**TASK TO COMPLETE:** Search the entries for the word "icon" and pull out each line that has it.

**GIVEN RECORDS:**
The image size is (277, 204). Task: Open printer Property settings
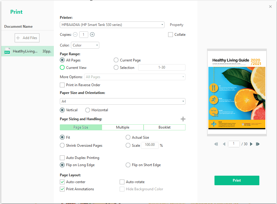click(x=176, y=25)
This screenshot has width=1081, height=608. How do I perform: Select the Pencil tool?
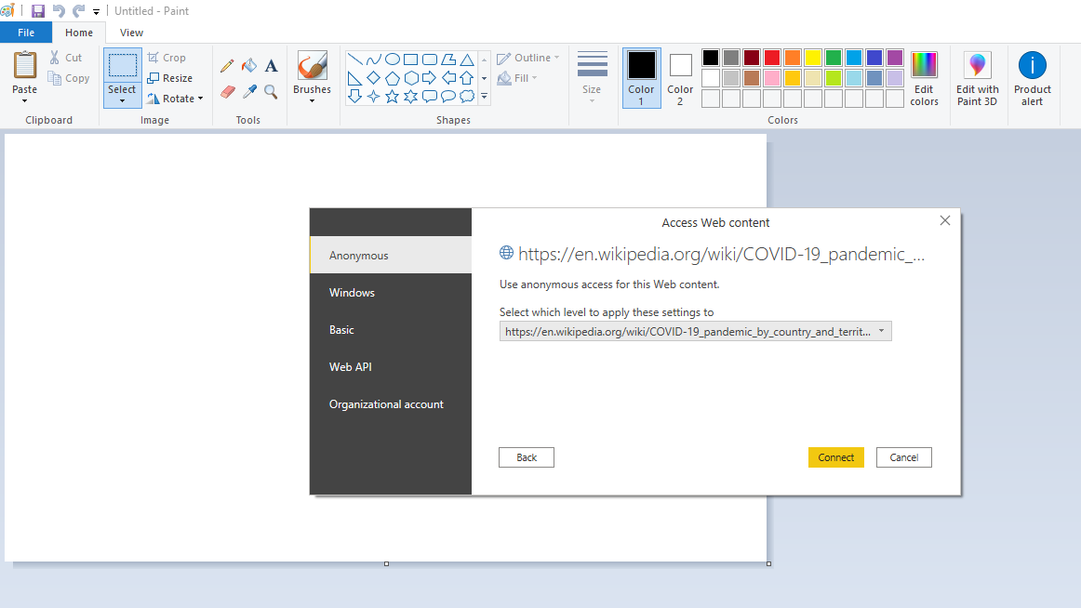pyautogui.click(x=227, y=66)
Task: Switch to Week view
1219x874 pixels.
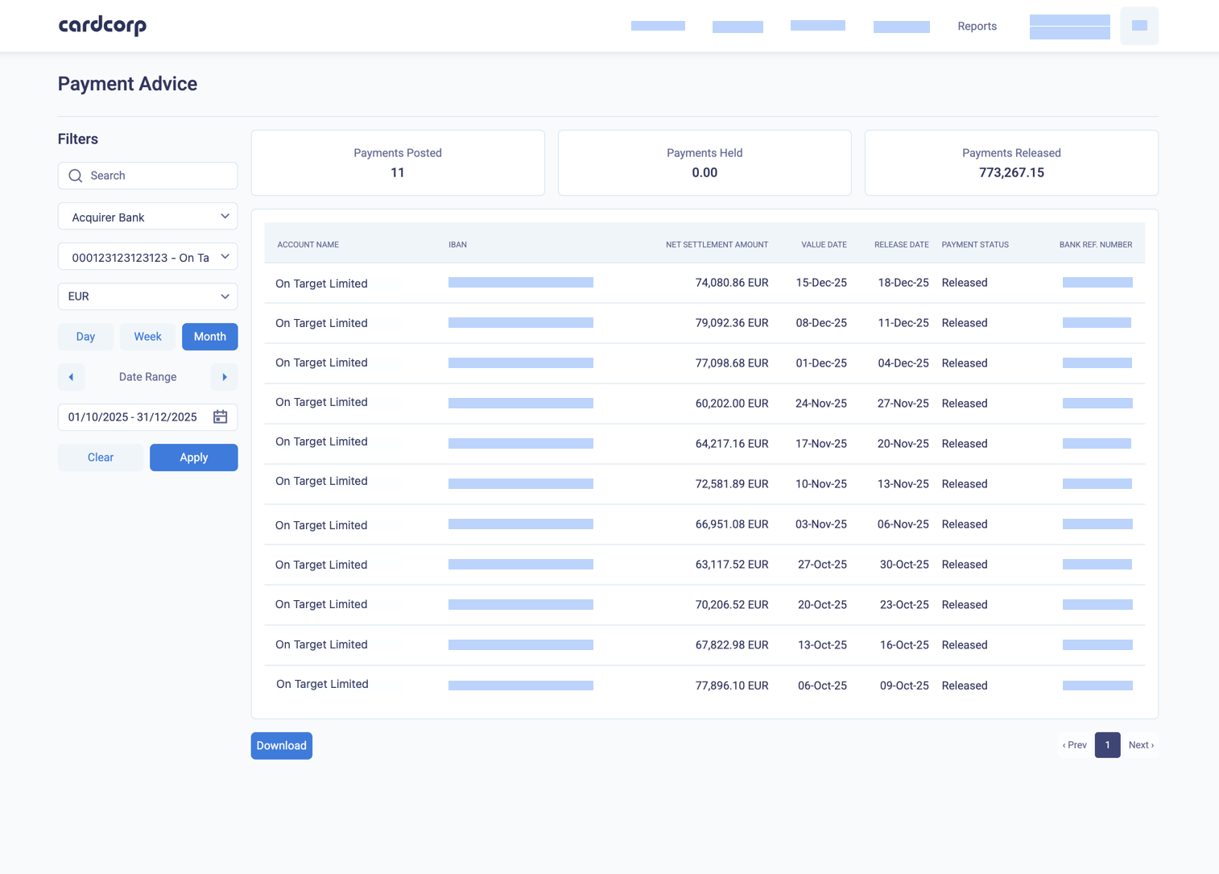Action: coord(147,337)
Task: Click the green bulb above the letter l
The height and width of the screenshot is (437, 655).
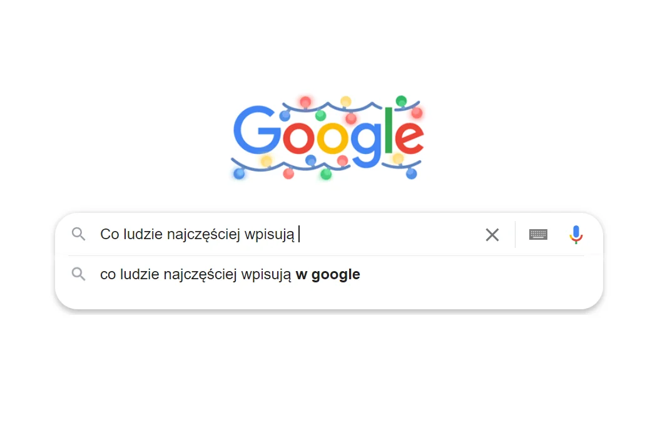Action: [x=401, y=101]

...

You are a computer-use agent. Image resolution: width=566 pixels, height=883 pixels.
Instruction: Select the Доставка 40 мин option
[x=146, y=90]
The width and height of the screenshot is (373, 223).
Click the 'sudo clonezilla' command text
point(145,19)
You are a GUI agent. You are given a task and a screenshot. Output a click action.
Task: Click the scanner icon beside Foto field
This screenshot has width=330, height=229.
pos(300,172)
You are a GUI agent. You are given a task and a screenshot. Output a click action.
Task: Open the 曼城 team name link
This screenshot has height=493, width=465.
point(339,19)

--

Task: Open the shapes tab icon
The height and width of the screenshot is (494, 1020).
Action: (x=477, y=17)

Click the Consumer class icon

**EXPECTED OUTPUT:**
Task: Click the scanner icon beside Foto field
Task: Open the shapes tab icon
Click the Consumer class icon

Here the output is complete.